SARP, a new alternatively spliced protein phosphatase 1 and DNA interacting protein

PP1 (protein phosphatase 1) is a ubiquitously expressed serine/ threonine-specific protein phosphatase whose activity towards different substrates appears to be mediated via binding to specific proteins that play critical regulatory and targeting roles. In the present paper we report the cloning and characterization of a new protein, termed SARP (several ankyrin repeat protein), which is shown to interact with all isoforms of PP1 by a variety of techniques. A region encompassing a consensus PP1-binding motif in SARP (K 354 VHF 357) modulates endogenous SARP-PP1 activity in mammalian cells. This SARP-PP1 interaction motif lies partially within the first ankyrin repeat in contrast with other proteins [53BP2 (p53 binding protein 2), MYPTI/M-110/MBS (myosin binding protein of PP1) and TIMAP (transforming growth factor beta inhibited, membrane-associated protein)], where a PP1-binding motif precedes the ankyrin repeats.
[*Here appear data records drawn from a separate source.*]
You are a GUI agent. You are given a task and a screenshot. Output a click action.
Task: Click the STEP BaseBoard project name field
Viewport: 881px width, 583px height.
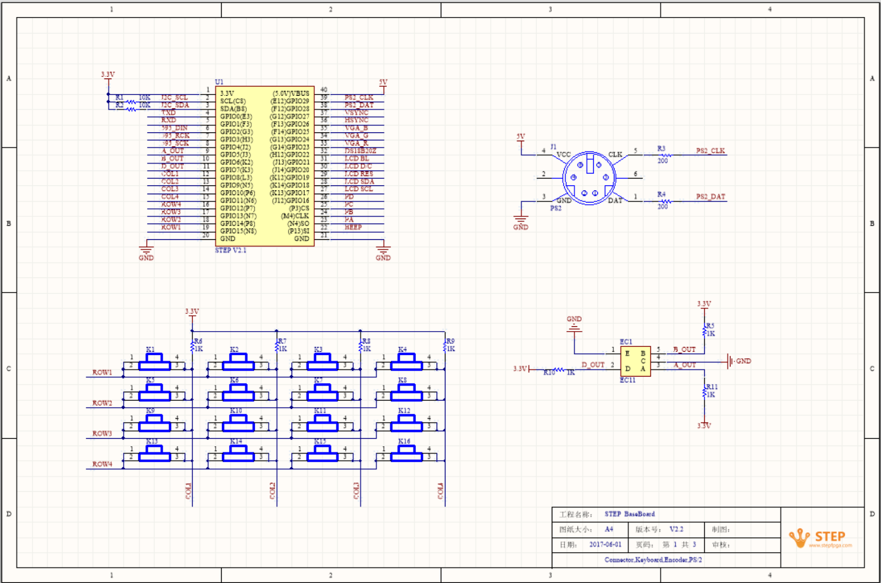630,514
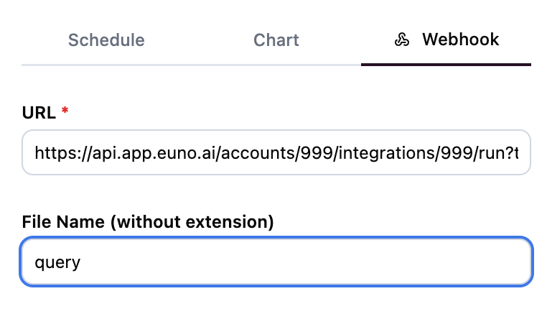Click the red required asterisk beside URL

point(65,111)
Alternative mRNA splicing produces several isoforms of SARP from a single human gene at locus 11q14. SARP1 and/or SARP2 (92-95 kDa) are ubiquitously expressed in all tissues with high levels in testis and sperm, where they are shown to interact with both PP1 gamma(1) and PP1 gamma(2). SARP3 (65 kDa) is most abundant in brain where SARP isoforms interact with both PP1 alpha and PP gamma(1). SARP is highly abundant in the nucleus of mammalian cells, consistent with the putative nuclear localization signal at the N-terminus. The presence of a leucine zipper near the C-terminus of SARP1 and SARP2,and the binding of mammalian DNA to SARP2, suggests that SARP1 and SARP2 may be transcription factors or DNA-associated proteins that modulate gene expression.